The microwaves are then corralled into the cooking box by the waveguide where they bounce around, reflected by the metal of the box, until they are absorbed by your food. Microwaves are a common household object around the world. We use them to heat up left-overs, cook microwave dinners, and to pop popcorn before we sit down to watch a movie. I hope you enjoyed learning about a little bit about the science behind these household marvels, but in case you’re craving a little bit more knowledge, here are some fun facts…
- Microwaves cook your food from the inside out, as opposed to a conventional oven which cooks food from the outside in by the process of convection. This is why Hot Pockets have a little metal casing around them which allows heat to be reflected back at its surface creating a crust! (1)
- Microwaves aren’t nearly as efficient at cooking frozen foods because the molecules are not free to rotate. (3)

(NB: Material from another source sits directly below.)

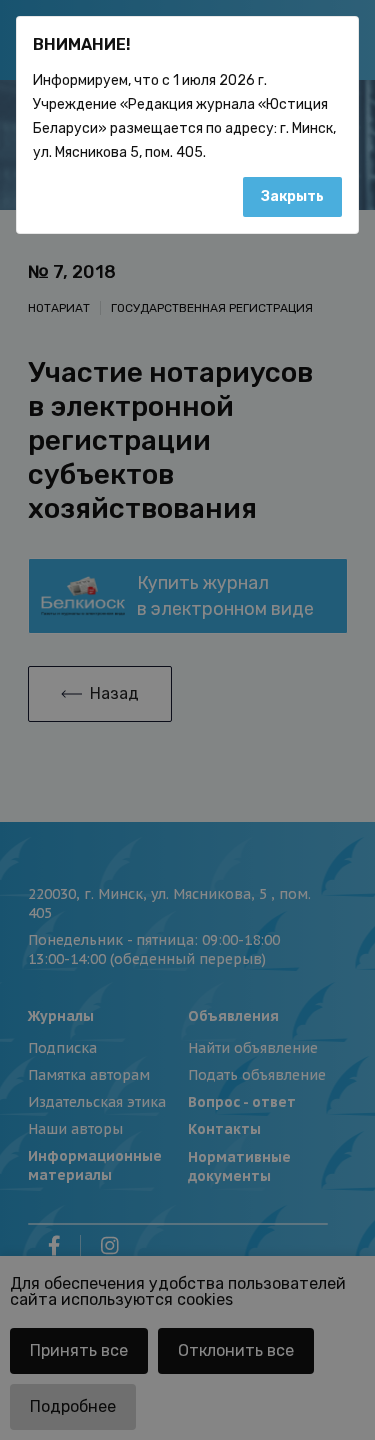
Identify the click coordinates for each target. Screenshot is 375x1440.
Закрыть (292, 196)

- As of 1971 only about 1% of American homes had a microwave. That number rose to 25% by 1986, and as of 2009 90% of American households had a microwave.
- Microwaves convert Vitamin B12, an essential vitamin predominantly found in meat, to an inactive form. (3)
- However, spinach retains almost all of its folate when cooked in a microwave, but loses approximately 80% when it is cooked on a normal stove. (3)
- The first documented use of the term “microwave” was in 1931. It was used in a Telegraph and Telephone Journal, which said “When trials with wavelengths as low as 18 cm were made known, there was undisguised surprise that the problem of the micro-wave had been solved so soon.” (3)
1. Brain, Marshall. “HowStuffWorks “Microwave Cooking”” HowStuffWorks “Home and Garden”2011. Web. 16 Nov. 2011. <http://home.howstuffworks.com/microwave2.htm>
2. Gallawa, Carlton. “The Magnetron Used in Microwave Ovens: Structure and Operation.” Gallawa Family Web Site. 2008. Web. 16 Nov. 2011. <http://www.gallawa.com/microtech/magnetron.html>.
3. “Why You Generally Shouldn’t Put Metals in the Microwave.” Today I Found Out: Why You Generally Shouldn’t Put Metals in the Microwave. Vacca Foeda, 2010. Web. 16 Nov. 2011. <http://www.todayifoundout.com/index.php/2010/08/why-you-generally-shouldnt-put-metals-in-the-microwave/>.
4. Vollmer, Michael. “Physics of the Microwave Oven.” Physics Education 39.1 (2004): 74-81. Print.